Can you set out all of the items below as a numbered list, with the blank lines dropped?
◇ ◇ ◇
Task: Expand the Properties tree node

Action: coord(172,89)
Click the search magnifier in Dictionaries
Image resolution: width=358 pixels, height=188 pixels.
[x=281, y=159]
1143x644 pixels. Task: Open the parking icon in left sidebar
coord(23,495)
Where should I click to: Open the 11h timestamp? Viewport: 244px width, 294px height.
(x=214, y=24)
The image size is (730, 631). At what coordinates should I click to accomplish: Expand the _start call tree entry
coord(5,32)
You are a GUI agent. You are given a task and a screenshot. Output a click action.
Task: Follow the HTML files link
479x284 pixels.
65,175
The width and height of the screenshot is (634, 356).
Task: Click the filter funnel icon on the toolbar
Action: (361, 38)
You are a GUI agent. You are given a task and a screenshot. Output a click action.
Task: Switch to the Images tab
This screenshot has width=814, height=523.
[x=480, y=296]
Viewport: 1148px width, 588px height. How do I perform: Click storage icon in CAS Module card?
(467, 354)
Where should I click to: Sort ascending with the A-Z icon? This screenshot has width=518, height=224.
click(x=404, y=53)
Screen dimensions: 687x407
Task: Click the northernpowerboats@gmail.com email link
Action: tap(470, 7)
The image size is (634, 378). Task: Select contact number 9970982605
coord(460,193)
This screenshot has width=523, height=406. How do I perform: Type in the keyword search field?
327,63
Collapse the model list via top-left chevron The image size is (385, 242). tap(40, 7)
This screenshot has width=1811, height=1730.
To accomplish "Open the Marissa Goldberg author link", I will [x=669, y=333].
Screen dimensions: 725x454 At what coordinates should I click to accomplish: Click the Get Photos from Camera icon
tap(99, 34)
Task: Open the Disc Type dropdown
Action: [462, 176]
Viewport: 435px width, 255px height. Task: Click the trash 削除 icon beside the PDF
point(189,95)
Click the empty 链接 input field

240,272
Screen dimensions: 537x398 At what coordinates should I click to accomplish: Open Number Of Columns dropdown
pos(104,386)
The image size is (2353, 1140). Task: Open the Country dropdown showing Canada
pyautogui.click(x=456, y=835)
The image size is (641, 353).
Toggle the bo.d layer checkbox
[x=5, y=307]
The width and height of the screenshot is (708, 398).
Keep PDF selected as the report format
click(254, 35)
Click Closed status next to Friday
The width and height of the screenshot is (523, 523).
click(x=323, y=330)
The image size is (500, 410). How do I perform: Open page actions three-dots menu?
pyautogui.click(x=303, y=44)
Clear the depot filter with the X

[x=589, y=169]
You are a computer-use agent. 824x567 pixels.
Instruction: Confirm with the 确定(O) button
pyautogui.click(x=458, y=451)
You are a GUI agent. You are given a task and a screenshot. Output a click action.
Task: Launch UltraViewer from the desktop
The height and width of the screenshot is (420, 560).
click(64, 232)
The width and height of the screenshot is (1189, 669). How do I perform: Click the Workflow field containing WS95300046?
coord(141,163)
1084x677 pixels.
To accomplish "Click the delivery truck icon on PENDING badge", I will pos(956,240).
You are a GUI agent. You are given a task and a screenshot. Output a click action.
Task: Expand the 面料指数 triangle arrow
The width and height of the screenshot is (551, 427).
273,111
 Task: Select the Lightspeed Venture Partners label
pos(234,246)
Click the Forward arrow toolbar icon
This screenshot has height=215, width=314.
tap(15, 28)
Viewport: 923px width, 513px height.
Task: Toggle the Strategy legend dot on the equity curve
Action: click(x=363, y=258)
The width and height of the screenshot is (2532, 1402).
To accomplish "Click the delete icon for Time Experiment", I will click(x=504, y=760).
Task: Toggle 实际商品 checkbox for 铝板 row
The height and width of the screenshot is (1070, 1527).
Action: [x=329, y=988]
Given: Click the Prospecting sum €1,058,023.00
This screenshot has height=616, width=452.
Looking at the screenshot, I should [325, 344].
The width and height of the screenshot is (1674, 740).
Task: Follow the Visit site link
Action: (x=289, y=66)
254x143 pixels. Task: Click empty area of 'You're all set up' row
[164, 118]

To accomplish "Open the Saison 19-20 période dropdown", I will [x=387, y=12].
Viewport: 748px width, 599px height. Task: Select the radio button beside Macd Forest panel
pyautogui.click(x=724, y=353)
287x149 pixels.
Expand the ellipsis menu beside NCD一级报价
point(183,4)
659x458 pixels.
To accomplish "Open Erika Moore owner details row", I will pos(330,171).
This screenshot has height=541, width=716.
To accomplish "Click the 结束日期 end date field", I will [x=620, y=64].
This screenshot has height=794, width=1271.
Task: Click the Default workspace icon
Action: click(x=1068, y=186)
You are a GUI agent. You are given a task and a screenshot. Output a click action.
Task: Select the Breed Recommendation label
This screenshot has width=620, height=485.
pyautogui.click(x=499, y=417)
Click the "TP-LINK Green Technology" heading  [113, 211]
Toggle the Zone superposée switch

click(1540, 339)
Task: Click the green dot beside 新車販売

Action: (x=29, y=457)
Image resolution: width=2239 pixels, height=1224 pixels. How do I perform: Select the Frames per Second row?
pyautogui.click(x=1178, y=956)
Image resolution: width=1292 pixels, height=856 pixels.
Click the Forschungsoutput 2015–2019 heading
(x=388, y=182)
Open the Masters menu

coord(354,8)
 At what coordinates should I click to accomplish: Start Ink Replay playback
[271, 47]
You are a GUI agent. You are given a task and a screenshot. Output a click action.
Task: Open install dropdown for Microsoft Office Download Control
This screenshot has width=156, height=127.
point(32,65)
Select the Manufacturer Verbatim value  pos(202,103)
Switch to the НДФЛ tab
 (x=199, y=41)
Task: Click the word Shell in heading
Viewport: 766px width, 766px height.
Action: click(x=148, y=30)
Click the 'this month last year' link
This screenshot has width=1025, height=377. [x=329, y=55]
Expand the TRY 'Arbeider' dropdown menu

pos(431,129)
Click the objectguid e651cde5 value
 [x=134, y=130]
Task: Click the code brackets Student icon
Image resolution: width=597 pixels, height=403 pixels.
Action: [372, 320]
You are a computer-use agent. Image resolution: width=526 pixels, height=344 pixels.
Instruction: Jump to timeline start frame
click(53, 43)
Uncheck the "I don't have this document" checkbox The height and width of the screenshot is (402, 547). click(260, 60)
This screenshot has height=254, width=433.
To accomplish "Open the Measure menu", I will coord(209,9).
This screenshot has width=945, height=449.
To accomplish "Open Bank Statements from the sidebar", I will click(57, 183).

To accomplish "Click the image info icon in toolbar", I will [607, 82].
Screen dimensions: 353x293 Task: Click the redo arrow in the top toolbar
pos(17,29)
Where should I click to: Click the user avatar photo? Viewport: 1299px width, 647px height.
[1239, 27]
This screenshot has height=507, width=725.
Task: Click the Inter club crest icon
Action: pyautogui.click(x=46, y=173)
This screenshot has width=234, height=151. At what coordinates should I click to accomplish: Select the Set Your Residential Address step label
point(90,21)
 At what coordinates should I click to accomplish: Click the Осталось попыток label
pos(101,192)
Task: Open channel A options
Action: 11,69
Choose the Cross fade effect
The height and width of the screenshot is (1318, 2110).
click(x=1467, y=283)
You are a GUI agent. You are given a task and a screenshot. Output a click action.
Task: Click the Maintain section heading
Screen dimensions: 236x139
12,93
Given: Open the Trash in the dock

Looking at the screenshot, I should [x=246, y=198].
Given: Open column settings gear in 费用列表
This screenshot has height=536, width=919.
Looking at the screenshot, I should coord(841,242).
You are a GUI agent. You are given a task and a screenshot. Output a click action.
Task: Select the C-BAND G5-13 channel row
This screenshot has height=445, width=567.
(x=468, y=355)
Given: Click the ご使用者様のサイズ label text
◇ ◇ ◇
Task solution>
1. Task: Expand the Properties tree node
2. Action: coord(172,89)
3. Click the search magnifier in Dictionaries
4. Image resolution: width=358 pixels, height=188 pixels.
5. [x=281, y=159]
6. 1143x644 pixels. Task: Open the parking icon in left sidebar
7. coord(23,495)
8. Where should I click to: Open the 11h timestamp? Viewport: 244px width, 294px height.
9. (x=214, y=24)
10. The image size is (730, 631). At what coordinates should I click to accomplish: Expand the _start call tree entry
11. coord(5,32)
12. You are a GUI agent. You are given a task and a screenshot. Output a click action.
13. Task: Follow the HTML files link
14. 479x284 pixels.
15. 65,175
16. The width and height of the screenshot is (634, 356).
17. Task: Click the filter funnel icon on the toolbar
18. Action: (361, 38)
19. You are a GUI agent. You are given a task and a screenshot. Output a click action.
20. Task: Switch to the Images tab
21. This screenshot has width=814, height=523.
22. [x=480, y=296]
23. Viewport: 1148px width, 588px height. How do I perform: Click storage icon in CAS Module card?
24. (467, 354)
25. Where should I click to: Sort ascending with the A-Z icon? This screenshot has width=518, height=224.
26. click(x=404, y=53)
27. Screen dimensions: 687x407
28. Task: Click the northernpowerboats@gmail.com email link
29. Action: tap(470, 7)
30. The image size is (634, 378). Task: Select contact number 9970982605
31. coord(460,193)
32. This screenshot has width=523, height=406. How do I perform: Type in the keyword search field?
33. 327,63
34. Collapse the model list via top-left chevron The image size is (385, 242). tap(40, 7)
35. This screenshot has width=1811, height=1730.
36. To accomplish "Open the Marissa Goldberg author link", I will [x=669, y=333].
37. Screen dimensions: 725x454 At what coordinates should I click to accomplish: Click the Get Photos from Camera icon
38. tap(99, 34)
39. Task: Open the Disc Type dropdown
40. Action: [462, 176]
41. Viewport: 435px width, 255px height. Task: Click the trash 削除 icon beside the PDF
42. point(189,95)
43. Click the empty 链接 input field
44. 240,272
45. Screen dimensions: 537x398 At what coordinates should I click to accomplish: Open Number Of Columns dropdown
46. pos(104,386)
47. The image size is (2353, 1140). Task: Open the Country dropdown showing Canada
48. pyautogui.click(x=456, y=835)
49. The image size is (641, 353).
50. Toggle the bo.d layer checkbox
51. [x=5, y=307]
52. The width and height of the screenshot is (708, 398).
53. Keep PDF selected as the report format
54. click(254, 35)
55. Click Closed status next to Friday
56. The width and height of the screenshot is (523, 523).
57. click(x=323, y=330)
58. The image size is (500, 410). How do I perform: Open page actions three-dots menu?
59. pyautogui.click(x=303, y=44)
60. Clear the depot filter with the X
61. [x=589, y=169]
62. You are a computer-use agent. 824x567 pixels.
63. Instruction: Confirm with the 确定(O) button
64. pyautogui.click(x=458, y=451)
65. You are a GUI agent. You are given a task and a screenshot. Output a click action.
66. Task: Launch UltraViewer from the desktop
67. The height and width of the screenshot is (420, 560).
68. click(64, 232)
69. The width and height of the screenshot is (1189, 669). How do I perform: Click the Workflow field containing WS95300046?
70. coord(141,163)
71. 1084x677 pixels.
72. To accomplish "Click the delivery truck icon on PENDING badge", I will pos(956,240).
73. You are a GUI agent. You are given a task and a screenshot. Output a click action.
74. Task: Expand the 面料指数 triangle arrow
75. The width and height of the screenshot is (551, 427).
76. 273,111
77.  Task: Select the Lightspeed Venture Partners label
78. pos(234,246)
79. Click the Forward arrow toolbar icon
80. This screenshot has height=215, width=314.
81. tap(15, 28)
82. Viewport: 923px width, 513px height.
83. Task: Toggle the Strategy legend dot on the equity curve
84. Action: click(x=363, y=258)
85. The width and height of the screenshot is (2532, 1402).
86. To accomplish "Click the delete icon for Time Experiment", I will click(x=504, y=760).
87. Task: Toggle 实际商品 checkbox for 铝板 row
88. The height and width of the screenshot is (1070, 1527).
89. Action: [x=329, y=988]
90. Given: Click the Prospecting sum €1,058,023.00
91. This screenshot has height=616, width=452.
92. Looking at the screenshot, I should [325, 344].
93. The width and height of the screenshot is (1674, 740).
94. Task: Follow the Visit site link
95. Action: (x=289, y=66)
96. 254x143 pixels. Task: Click empty area of 'You're all set up' row
97. [164, 118]
98. To accomplish "Open the Saison 19-20 période dropdown", I will [x=387, y=12].
99. Viewport: 748px width, 599px height. Task: Select the radio button beside Macd Forest panel
100. pyautogui.click(x=724, y=353)
101. 287x149 pixels.
102. Expand the ellipsis menu beside NCD一级报价
103. point(183,4)
104. 659x458 pixels.
105. To accomplish "Open Erika Moore owner details row", I will pos(330,171).
106. This screenshot has height=541, width=716.
107. To accomplish "Click the 结束日期 end date field", I will [x=620, y=64].
108. This screenshot has height=794, width=1271.
109. Task: Click the Default workspace icon
110. Action: click(x=1068, y=186)
111. You are a GUI agent. You are given a task and a screenshot. Output a click action.
112. Task: Select the Breed Recommendation label
113. This screenshot has width=620, height=485.
114. pyautogui.click(x=499, y=417)
115. Click the "TP-LINK Green Technology" heading  [113, 211]
116. Toggle the Zone superposée switch
117. click(1540, 339)
118. Task: Click the green dot beside 新車販売
119. Action: (x=29, y=457)
120. Image resolution: width=2239 pixels, height=1224 pixels. How do I perform: Select the Frames per Second row?
121. pyautogui.click(x=1178, y=956)
122. Image resolution: width=1292 pixels, height=856 pixels.
123. Click the Forschungsoutput 2015–2019 heading
124. (x=388, y=182)
125. Open the Masters menu
126. coord(354,8)
127.  At what coordinates should I click to accomplish: Start Ink Replay playback
128. [271, 47]
129. You are a GUI agent. You are given a task and a screenshot. Output a click action.
130. Task: Open install dropdown for Microsoft Office Download Control
131. This screenshot has width=156, height=127.
132. point(32,65)
133. Select the Manufacturer Verbatim value  pos(202,103)
134. Switch to the НДФЛ tab
135.  (x=199, y=41)
136. Task: Click the word Shell in heading
137. Viewport: 766px width, 766px height.
138. Action: click(x=148, y=30)
139. Click the 'this month last year' link
140. This screenshot has width=1025, height=377. [x=329, y=55]
141. Expand the TRY 'Arbeider' dropdown menu
142. pos(431,129)
143. Click the objectguid e651cde5 value
144.  [x=134, y=130]
145. Task: Click the code brackets Student icon
146. Image resolution: width=597 pixels, height=403 pixels.
147. Action: [372, 320]
148. You are a computer-use agent. Image resolution: width=526 pixels, height=344 pixels.
149. Instruction: Jump to timeline start frame
150. click(53, 43)
151. Uncheck the "I don't have this document" checkbox The height and width of the screenshot is (402, 547). click(260, 60)
152. This screenshot has height=254, width=433.
153. To accomplish "Open the Measure menu", I will coord(209,9).
154. This screenshot has width=945, height=449.
155. To accomplish "Open Bank Statements from the sidebar", I will click(57, 183).
156. To accomplish "Click the image info icon in toolbar", I will [607, 82].
157. Screen dimensions: 353x293 Task: Click the redo arrow in the top toolbar
158. pos(17,29)
159. Where should I click to: Click the user avatar photo? Viewport: 1299px width, 647px height.
160. [1239, 27]
161. This screenshot has height=507, width=725.
162. Task: Click the Inter club crest icon
163. Action: pyautogui.click(x=46, y=173)
164. This screenshot has width=234, height=151. At what coordinates should I click to accomplish: Select the Set Your Residential Address step label
165. point(90,21)
166.  At what coordinates should I click to accomplish: Click the Осталось попыток label
167. pos(101,192)
168. Task: Open channel A options
169. Action: 11,69
170. Choose the Cross fade effect
171. The height and width of the screenshot is (1318, 2110).
172. click(x=1467, y=283)
173. You are a GUI agent. You are given a task and a screenshot. Output a click action.
174. Task: Click the Maintain section heading
175. Screen dimensions: 236x139
176. 12,93
177. Given: Open the Trash in the dock
178. Looking at the screenshot, I should [x=246, y=198].
179. Given: Open column settings gear in 费用列表
180. This screenshot has height=536, width=919.
181. Looking at the screenshot, I should coord(841,242).
182. You are a GUI agent. You are given a task and a screenshot. Output a click action.
183. Task: Select the C-BAND G5-13 channel row
184. This screenshot has height=445, width=567.
185. (x=468, y=355)
186. Given: Click the ご使用者様のサイズ label text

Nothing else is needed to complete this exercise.